As for which sectors to avoid, Trahan says, "If you assume that there's going to be some sort of resolution in the Middle East and that oil prices will be coming down, then what you want to do in the next month or so is lighten up on the sectors that have benefited from the higher oil prices and greater uncertainty." He recommends cutting back on energy, consumer staples and financials.

Bayer-Pinkernell differs and says energy is still a good bet.
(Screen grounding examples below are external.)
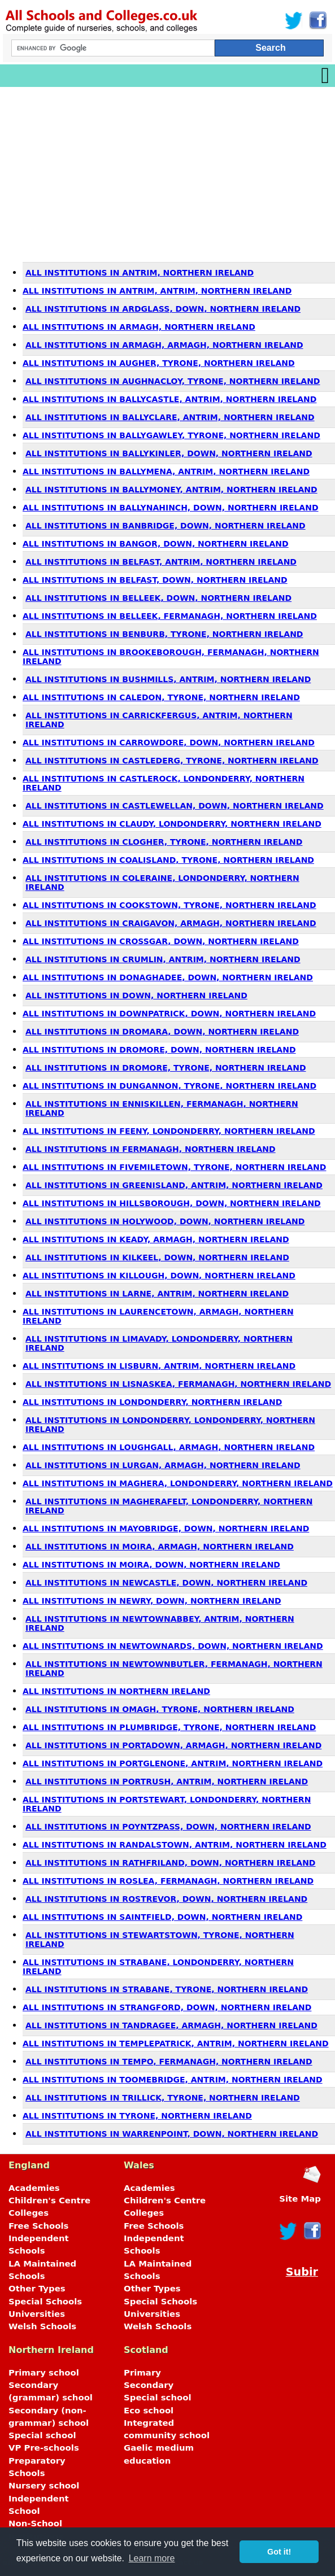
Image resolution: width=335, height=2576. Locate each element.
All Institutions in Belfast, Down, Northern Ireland (155, 579)
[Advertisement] (167, 172)
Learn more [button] (152, 2558)
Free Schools (38, 2226)
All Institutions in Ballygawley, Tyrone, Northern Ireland (171, 435)
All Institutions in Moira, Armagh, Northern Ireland (159, 1546)
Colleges (28, 2213)
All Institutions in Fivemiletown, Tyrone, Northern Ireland (174, 1167)
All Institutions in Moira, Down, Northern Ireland (151, 1564)
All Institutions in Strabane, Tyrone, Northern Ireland (166, 1989)
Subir (302, 2271)
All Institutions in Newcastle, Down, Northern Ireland (166, 1582)
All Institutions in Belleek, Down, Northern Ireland (158, 597)
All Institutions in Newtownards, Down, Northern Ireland (173, 1646)
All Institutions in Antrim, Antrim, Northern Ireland (157, 290)
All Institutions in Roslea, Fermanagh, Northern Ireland (168, 1880)
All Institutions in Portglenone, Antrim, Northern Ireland (173, 1763)
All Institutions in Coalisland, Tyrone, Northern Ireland (168, 860)
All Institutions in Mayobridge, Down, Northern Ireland (166, 1528)
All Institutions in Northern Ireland (116, 1691)
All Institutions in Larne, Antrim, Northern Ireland (157, 1293)
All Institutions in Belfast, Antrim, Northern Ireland (161, 561)
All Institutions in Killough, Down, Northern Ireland (159, 1275)
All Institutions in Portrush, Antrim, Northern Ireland (166, 1781)
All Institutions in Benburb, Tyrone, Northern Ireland (164, 634)
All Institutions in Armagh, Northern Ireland (139, 326)
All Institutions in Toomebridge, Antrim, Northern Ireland (173, 2079)
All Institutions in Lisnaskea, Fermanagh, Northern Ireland (178, 1384)
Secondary (148, 2385)
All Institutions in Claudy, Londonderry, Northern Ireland (172, 823)
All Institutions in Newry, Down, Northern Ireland (152, 1600)
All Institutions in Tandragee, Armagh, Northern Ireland (171, 2025)
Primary (142, 2373)
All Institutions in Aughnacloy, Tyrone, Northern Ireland (172, 381)
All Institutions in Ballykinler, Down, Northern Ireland (168, 453)
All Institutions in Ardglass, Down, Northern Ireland (163, 308)
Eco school (148, 2410)
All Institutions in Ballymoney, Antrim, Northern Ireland (171, 489)
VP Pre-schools (43, 2448)
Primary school (43, 2373)
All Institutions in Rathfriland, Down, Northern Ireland (170, 1862)
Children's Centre (49, 2200)
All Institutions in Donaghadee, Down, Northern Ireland (168, 977)
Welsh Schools (42, 2326)
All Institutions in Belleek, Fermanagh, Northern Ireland (170, 616)
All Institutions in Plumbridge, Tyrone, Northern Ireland (169, 1727)
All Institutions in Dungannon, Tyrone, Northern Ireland (169, 1085)
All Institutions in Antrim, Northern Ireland (139, 272)
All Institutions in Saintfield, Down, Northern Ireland (162, 1917)
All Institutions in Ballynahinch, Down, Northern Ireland (171, 507)
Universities (36, 2314)
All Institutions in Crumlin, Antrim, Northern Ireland (163, 959)
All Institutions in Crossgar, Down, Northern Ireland (161, 941)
But she recommends staying away from tech and telecom because she believes those companies still have a ton of excess capacity from the technology bubble. "You still have about 75% more companies in the tech sector today than you had in 1995," she says. "So as far as we're concerned, in order for tech and telecom companies to start growing their earnings, become more profitable and start growing their margins again, you need to have massive consolidation."

Saut agrees: "I'm not as high on technology as other folks are. I continue to think that we have not corrected the excesses of the mid-to late 1990s. I'm not a big advocate of the big brand-name premier stocks that everybody wants to know about."

While that's obviously not what investors who have bet heavily on technology want to hear, tough advice is perhaps the best counsel in this challenging market. In fact, the message coming from most of the experts I've talked with recently is that investors should make their investing decisions with caution and with a long view.

Lou Dobbs is the anchor and managing editor of CNN's Lou Dobbs Moneyline.